A simple approach to find putative peaks is to look at the first derivative of the smoothed signal, then filer some of these locations to avoid small ion-intensity peaks.

P1 = mspeaks(MZ,YS,'DENOISING',false,'HEIGHTFILTER',2,'SHOWPLOT',1)

P1 = 4x1 cell array {164x2 double} {171x2 double} {169x2 double} {147x2 double}

The `mspeaks` function can also estimate the noise using wavelets denoising. This method is generally more robust, because peak detection can be achieved directly over noisy spectra.

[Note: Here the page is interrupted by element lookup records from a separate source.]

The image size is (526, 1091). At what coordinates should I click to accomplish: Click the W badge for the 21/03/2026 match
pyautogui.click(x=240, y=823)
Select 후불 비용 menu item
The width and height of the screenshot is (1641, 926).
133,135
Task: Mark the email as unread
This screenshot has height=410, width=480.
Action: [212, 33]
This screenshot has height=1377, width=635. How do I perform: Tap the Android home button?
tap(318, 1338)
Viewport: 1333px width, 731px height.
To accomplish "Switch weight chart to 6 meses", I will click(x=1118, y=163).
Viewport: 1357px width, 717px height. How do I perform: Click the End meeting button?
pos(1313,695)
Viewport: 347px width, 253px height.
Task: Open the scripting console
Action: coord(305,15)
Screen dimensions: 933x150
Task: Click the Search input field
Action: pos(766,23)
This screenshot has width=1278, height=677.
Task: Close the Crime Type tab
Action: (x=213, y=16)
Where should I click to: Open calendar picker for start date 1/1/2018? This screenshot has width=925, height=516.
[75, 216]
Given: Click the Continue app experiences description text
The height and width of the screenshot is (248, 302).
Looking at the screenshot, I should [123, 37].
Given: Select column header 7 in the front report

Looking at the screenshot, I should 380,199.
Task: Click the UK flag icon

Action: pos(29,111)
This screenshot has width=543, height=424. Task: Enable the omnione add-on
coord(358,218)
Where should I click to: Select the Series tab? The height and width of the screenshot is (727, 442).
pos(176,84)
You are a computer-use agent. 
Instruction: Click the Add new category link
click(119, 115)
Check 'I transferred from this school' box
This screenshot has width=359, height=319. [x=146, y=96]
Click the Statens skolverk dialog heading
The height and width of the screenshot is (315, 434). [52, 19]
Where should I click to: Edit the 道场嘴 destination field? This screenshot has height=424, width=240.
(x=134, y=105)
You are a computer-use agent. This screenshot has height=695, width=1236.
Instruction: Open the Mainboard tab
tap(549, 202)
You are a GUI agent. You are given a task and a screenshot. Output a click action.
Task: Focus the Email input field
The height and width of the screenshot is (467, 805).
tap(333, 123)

The algorithm will adapt to varying noise conditions of the signal, and peaks can be resolved even if low resolution or oversegmentation exists.

P2 = mspeaks(MZ,YN2,'BASE',12,'MULTIPLIER',10,'HEIGHTFILTER',1,'SHOWPLOT',1)

P2 = 4x1 cell array {322x2 double} {370x2 double} {324x2 double} {295x2 double}

Eliminate extra peaks in the low-mass region

```
P3 = cellfun( @(x) x(x(:,1)>1500,:),P2,'UNIFORM',false)
```

P3 = 4x1 cell array {81x2 double} {93x2 double} {57x2 double} {53x2 double}

## Binning: Peak Coalescing by Hierarchical Clustering

Peaks corresponding to similar compounds may still be reported with slight mass/charge differences or drifts. Assuming that the four spectrograms correspond to comparable biological/chemical samples, it might be useful to compare peaks from different spectra, which requires peak binning (a.k.a. peak coalescing). The crucial task in data binning is to create a common mass/charge reference vector (or bins). Ideally, bins should collect one peak from each signal and should avoid collecting multiple relevant peaks from the same signal into the same bin.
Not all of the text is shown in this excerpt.